# [Extrait de page]
....
- Ces deux adjectifs, usités en matière criminelle dans les mêmes contextes, sont-ils de parfaits synonymes? Convaincu et coupable peuvent-ils être employés de façon interchangeable, l’accusé qui est convaincu d’un crime par le tribunal paraissant, à première vue, être coupable de ce crime? « Il a été convaincu d’homicide involontaire coupable. » « Il a été déclaré coupable d’infanticide. » « Le tribunal de police déclare l’accusé convaincu d’injure verbale. » « La Cour supérieure du Québec a déclaré l’accusé coupable du crime de fabrication de faux. »
- Dans le langage juridique, la personne qui est convaincue d’un acte illégal est celle dont la culpabilité a été prouvée. À l’infinitif, le verbe convaincre, pris en cette acception, signifie amener le tribunal, une autorité judiciaire, militaire, administrative, à reconnaître la culpabilité de l’accusé et, de ce fait, à le déclarer coupable, la conviction étant, dans cette perspective, la certitude qui résulte de la production de preuves irrésistibles de la culpabilité reprochée.
....
# [Lignes extraites]
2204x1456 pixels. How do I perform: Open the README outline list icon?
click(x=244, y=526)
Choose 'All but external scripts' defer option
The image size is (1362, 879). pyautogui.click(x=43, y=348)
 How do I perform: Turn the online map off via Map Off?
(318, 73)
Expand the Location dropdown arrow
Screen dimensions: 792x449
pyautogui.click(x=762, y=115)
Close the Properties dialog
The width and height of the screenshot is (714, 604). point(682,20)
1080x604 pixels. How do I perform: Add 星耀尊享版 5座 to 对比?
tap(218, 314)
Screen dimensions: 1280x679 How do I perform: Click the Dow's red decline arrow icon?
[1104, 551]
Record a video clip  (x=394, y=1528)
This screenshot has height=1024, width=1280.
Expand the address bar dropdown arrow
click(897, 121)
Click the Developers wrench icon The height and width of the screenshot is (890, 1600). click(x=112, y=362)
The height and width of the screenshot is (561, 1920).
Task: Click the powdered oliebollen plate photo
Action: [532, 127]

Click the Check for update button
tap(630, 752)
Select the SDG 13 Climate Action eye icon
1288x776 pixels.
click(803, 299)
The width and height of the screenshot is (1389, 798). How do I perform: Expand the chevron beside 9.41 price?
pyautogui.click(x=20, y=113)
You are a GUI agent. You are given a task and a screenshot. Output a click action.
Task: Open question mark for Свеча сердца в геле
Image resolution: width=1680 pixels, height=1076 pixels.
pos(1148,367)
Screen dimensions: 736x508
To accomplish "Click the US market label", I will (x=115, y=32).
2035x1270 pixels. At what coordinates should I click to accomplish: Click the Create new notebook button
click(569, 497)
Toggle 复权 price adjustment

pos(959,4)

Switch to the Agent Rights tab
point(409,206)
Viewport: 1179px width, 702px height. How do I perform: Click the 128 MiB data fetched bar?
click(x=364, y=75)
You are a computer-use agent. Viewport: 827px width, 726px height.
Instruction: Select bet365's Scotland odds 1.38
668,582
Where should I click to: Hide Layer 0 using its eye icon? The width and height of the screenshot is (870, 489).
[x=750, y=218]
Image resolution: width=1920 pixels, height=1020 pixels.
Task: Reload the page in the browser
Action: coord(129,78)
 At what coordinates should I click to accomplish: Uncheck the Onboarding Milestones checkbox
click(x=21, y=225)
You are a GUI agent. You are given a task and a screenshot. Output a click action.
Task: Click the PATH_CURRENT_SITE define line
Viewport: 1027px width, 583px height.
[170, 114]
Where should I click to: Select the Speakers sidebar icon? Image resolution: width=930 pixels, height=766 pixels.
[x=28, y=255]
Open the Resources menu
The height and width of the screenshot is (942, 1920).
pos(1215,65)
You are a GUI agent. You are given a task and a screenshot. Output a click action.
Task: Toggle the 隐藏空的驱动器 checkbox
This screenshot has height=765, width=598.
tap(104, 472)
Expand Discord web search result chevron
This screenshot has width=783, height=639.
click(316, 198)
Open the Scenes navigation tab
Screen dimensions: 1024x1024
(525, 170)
....
Résumez en deux phrases l'extrait sur « convaincu » et « coupable », s'il vous plaît. Les lignes n'ont aucun lien avec l'extrait sur « convaincu » et « coupable ».

L'extrait se demande si les adjectifs « convaincu » et « coupable », employés dans les mêmes contextes en matière criminelle, sont de parfaits synonymes interchangeables. Dans le langage juridique, la personne convaincue d'un acte illégal est celle dont la culpabilité a été prouvée, et convaincre signifie amener le tribunal ou une autre autorité à reconnaître la culpabilité de l'accusé, puis à le déclarer coupable.